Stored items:
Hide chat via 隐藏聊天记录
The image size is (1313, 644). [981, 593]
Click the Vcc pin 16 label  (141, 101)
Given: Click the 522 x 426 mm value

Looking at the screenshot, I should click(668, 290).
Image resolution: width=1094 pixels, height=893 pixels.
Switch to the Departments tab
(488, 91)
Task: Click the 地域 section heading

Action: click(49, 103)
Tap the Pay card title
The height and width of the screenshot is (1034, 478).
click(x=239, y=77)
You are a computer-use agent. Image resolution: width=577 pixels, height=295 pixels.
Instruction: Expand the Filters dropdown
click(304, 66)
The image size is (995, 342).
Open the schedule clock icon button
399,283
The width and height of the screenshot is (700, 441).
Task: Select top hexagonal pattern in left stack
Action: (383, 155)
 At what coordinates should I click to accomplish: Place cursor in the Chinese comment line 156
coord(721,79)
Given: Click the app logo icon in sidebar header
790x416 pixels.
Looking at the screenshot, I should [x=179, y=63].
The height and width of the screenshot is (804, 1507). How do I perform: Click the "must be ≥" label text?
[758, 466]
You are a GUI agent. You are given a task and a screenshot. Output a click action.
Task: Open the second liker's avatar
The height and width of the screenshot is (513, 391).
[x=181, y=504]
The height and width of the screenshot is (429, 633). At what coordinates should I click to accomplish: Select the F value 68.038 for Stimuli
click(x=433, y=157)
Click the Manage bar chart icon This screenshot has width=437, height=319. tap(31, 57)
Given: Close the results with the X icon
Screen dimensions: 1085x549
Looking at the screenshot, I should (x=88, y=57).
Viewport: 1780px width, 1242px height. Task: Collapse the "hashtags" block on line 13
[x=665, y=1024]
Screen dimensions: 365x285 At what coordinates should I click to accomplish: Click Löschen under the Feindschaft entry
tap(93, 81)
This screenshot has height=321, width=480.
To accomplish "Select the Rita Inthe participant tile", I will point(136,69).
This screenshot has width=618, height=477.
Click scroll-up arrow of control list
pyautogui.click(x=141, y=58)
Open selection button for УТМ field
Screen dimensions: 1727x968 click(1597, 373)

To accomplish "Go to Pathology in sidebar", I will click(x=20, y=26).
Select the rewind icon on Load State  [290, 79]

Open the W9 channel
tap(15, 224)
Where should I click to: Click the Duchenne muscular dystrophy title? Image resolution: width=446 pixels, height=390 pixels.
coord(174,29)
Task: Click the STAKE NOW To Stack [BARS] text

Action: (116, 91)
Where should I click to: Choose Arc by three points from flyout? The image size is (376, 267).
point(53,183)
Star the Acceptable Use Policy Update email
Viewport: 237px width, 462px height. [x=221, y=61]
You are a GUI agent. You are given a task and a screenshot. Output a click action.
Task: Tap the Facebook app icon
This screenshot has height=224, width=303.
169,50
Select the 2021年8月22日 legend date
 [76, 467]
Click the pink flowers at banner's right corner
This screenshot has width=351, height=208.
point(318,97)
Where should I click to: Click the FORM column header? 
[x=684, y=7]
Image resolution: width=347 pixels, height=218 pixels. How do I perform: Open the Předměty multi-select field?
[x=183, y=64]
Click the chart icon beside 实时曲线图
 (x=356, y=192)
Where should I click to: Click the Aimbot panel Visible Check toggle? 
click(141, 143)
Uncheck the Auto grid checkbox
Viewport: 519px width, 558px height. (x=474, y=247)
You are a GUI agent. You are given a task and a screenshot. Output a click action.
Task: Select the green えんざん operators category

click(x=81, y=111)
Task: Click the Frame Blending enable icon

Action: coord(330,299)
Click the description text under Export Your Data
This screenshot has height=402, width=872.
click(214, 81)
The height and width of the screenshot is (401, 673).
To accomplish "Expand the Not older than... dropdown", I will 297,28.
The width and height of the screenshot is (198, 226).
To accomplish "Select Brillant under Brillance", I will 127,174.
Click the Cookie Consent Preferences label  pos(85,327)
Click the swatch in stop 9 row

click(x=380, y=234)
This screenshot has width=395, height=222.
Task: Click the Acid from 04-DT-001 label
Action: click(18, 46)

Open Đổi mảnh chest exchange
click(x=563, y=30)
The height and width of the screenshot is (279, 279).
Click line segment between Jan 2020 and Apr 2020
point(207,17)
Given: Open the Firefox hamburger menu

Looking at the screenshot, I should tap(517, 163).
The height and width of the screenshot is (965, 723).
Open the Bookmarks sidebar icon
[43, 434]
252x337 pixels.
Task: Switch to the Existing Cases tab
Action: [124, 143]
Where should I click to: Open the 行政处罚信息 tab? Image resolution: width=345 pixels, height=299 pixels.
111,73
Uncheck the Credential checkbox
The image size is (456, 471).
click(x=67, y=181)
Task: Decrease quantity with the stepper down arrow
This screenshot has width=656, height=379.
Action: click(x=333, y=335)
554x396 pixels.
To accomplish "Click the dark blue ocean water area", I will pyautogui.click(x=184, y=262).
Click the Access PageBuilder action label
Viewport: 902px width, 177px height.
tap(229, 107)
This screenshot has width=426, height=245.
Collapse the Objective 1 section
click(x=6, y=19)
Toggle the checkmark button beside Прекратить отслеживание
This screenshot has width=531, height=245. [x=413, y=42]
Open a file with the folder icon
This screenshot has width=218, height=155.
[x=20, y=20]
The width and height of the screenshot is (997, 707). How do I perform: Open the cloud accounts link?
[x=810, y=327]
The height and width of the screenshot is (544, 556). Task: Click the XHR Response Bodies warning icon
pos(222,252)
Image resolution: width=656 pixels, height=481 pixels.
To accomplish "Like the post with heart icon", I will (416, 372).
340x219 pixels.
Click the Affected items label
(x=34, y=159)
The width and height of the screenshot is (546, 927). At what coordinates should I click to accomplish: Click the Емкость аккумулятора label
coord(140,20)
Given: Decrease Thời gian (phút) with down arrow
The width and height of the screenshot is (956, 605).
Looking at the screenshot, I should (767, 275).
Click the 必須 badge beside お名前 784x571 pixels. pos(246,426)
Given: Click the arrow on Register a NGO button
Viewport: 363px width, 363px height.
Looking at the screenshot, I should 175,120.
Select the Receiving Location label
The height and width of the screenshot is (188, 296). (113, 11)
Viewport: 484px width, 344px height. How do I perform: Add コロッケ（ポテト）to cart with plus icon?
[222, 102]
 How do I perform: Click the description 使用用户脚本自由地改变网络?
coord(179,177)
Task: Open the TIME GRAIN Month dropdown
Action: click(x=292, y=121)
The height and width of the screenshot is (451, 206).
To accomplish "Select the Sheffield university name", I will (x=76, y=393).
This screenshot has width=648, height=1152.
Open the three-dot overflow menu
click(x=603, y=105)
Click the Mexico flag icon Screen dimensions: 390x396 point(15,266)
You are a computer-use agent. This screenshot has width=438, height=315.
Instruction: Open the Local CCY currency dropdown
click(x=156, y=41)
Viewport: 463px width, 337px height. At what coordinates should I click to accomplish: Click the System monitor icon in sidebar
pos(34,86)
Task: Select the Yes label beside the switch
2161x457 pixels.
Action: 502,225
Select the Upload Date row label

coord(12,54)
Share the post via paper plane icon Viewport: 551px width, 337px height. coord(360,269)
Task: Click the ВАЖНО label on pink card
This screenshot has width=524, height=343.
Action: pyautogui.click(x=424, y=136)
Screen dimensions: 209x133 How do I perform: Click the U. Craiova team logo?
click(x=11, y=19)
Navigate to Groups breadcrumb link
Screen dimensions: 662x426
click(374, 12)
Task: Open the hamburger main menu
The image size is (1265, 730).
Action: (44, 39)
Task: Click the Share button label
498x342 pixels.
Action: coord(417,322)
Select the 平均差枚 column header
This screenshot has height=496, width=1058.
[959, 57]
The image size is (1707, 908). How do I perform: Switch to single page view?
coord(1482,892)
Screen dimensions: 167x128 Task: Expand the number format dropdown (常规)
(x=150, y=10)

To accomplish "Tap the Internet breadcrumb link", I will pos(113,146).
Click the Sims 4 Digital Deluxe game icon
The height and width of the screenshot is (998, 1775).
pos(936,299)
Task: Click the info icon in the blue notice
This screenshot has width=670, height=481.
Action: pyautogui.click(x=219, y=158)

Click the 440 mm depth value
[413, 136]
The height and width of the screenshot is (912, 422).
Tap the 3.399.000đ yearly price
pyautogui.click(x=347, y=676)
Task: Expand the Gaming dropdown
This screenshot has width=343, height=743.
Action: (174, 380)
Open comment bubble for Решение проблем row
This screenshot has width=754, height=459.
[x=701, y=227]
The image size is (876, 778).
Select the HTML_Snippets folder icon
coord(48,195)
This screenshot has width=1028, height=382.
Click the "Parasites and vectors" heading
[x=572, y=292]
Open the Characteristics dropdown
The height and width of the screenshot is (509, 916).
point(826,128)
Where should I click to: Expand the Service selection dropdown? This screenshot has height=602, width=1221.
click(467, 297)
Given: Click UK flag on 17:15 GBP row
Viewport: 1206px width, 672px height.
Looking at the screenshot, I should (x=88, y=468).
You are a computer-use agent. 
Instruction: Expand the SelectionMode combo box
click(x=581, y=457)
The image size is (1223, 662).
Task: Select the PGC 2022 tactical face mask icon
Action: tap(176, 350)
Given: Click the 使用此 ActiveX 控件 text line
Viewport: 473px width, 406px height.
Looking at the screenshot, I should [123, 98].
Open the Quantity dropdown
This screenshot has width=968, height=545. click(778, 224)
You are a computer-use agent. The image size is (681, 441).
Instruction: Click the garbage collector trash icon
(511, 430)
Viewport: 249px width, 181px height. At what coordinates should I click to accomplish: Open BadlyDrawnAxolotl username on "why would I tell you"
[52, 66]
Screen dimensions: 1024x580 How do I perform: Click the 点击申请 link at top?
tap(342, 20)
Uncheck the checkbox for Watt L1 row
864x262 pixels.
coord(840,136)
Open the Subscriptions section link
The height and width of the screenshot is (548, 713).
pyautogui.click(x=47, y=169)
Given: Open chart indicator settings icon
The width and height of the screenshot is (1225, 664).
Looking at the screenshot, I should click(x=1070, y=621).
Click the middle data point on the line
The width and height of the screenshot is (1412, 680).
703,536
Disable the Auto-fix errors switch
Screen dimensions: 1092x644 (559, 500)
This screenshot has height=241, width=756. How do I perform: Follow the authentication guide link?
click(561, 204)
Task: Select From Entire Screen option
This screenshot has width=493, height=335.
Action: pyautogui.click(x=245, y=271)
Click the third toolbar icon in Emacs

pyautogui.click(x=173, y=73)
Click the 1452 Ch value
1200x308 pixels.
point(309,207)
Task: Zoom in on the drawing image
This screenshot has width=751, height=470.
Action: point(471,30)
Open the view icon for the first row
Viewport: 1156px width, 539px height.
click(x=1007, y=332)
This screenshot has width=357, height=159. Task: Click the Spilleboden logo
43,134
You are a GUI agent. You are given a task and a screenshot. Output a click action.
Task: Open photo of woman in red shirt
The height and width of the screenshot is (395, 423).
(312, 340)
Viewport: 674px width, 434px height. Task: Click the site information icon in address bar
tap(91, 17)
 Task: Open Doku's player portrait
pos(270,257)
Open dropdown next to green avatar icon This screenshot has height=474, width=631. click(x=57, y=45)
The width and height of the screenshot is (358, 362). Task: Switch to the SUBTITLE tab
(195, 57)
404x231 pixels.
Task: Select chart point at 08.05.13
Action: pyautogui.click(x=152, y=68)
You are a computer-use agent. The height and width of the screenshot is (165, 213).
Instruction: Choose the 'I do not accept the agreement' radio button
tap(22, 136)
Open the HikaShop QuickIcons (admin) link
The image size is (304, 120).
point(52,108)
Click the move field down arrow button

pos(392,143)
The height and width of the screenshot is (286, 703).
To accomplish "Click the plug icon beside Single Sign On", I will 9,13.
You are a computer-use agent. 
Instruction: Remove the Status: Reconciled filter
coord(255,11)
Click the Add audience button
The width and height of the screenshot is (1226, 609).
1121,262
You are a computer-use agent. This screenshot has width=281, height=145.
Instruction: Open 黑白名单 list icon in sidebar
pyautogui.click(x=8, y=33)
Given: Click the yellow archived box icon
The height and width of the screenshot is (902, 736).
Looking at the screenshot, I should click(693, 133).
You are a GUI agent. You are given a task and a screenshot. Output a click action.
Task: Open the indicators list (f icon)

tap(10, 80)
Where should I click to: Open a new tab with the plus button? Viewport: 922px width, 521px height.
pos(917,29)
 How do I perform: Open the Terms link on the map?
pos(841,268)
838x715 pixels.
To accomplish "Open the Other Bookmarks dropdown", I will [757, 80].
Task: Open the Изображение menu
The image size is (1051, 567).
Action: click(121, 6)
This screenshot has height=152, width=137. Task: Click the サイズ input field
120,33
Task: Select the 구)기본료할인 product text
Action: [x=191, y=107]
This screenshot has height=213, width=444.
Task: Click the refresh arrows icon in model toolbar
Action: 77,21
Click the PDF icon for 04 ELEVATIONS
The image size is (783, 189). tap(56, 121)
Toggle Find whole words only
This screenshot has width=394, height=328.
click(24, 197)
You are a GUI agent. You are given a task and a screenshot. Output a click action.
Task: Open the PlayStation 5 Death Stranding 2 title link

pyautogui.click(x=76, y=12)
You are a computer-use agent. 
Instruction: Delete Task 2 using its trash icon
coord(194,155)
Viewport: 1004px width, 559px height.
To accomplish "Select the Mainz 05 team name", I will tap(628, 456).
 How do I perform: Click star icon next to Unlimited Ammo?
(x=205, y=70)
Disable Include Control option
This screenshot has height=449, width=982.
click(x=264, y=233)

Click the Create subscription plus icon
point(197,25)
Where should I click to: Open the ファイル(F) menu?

# What is expected
Of the entries above, how many lines hold the word "Decrease"? Give back only that number.

# Task result
2